0

I am trying to build a linear regression model.

I have some high cardinal categorical features on which I want to apply target encoding. But my target (real-valued) variable distribution is highly right skewed, so I will apply some transform to get rid of skew.

Which of the following approach is sensible :

  1. I should transform my target variable first and then apply target encoding on categorical feature based on transformed target.

  2. I should apply target encoding on categorical feature based on original target. After that I should apply skew removal on my target variable.

Thanks in advance..

  • What do you mean by transforming a skewed categorical distribution? – Dave Mar 24 '21 at 17:14
  • My target variable is not categorical. It is real valued. – Sandeep Maurya Mar 24 '21 at 17:17
  • 1
    Depending on what you're doing, the transformation might not be so important; we like normal residuals, not a normal pooled distribution of the response variable. However, how does the category to which an observation belong depend on the transformation? – Dave Mar 24 '21 at 17:20
  • I wish to train a linear regression model using this. As I learnt, if input features as well as target variable has gaussian-like distribution then Linear models tends to perform better. – Sandeep Maurya Mar 24 '21 at 17:27
  • @SandeepMaurya You're likely looking at the histogram of the outcome, which is the marginal distribution of the outcome. The assumption of normality is about the *conditional* distribution. See my answer [here](https://stats.stackexchange.com/questions/476424/what-are-the-worst-commonly-adopted-ideas-principles-in-statistics/476435#476435) and the referenced answer therein. – Demetri Pananos Mar 25 '21 at 02:32

0 Answers0

● STATED GOAL 1: In the target encoding thread, duplicate the passage from "I am trying" up to and including "rid of skew.".
● STATED GOAL 2: Condense the paragraph in the target encoding thread that begins "I have some high cardinal categorical features" into a shorter version that keeps its main facts.

● DATA EXCERPTS:
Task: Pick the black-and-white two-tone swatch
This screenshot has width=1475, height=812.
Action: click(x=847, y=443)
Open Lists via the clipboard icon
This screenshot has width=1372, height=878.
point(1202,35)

● TASK RESPONSE 1:
I am trying to build a linear regression model.

I have some high cardinal categorical features on which I want to apply target encoding. But my target (real-valued) variable distribution is highly right skewed, so I will apply some transform to get rid of skew.

● TASK RESPONSE 2: The author plans to target-encode some high-cardinality categorical features. Because the real-valued target is strongly right-skewed, they also intend to transform it to remove the skew.